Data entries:

——————

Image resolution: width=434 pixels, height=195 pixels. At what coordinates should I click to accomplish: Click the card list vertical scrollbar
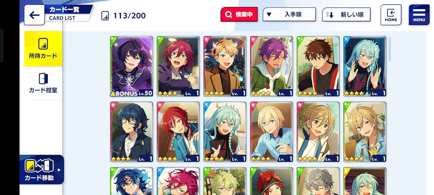[390, 49]
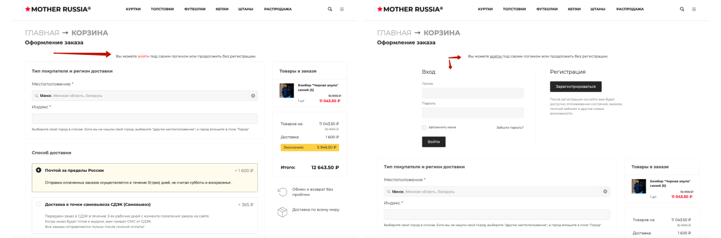Image resolution: width=721 pixels, height=238 pixels.
Task: Click the exchange and return arrows icon
Action: coord(282,192)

——————

- **Exercise objective**: Leaving the images out, print the records above exactly.

- **Solution**:
Image resolution: width=434 pixels, height=195 pixels. At what coordinates should I click to accomplish: Click the card list vertical scrollbar
[390, 49]
Image resolution: width=721 pixels, height=238 pixels.
Task: Click the exchange and return arrows icon
Action: coord(282,192)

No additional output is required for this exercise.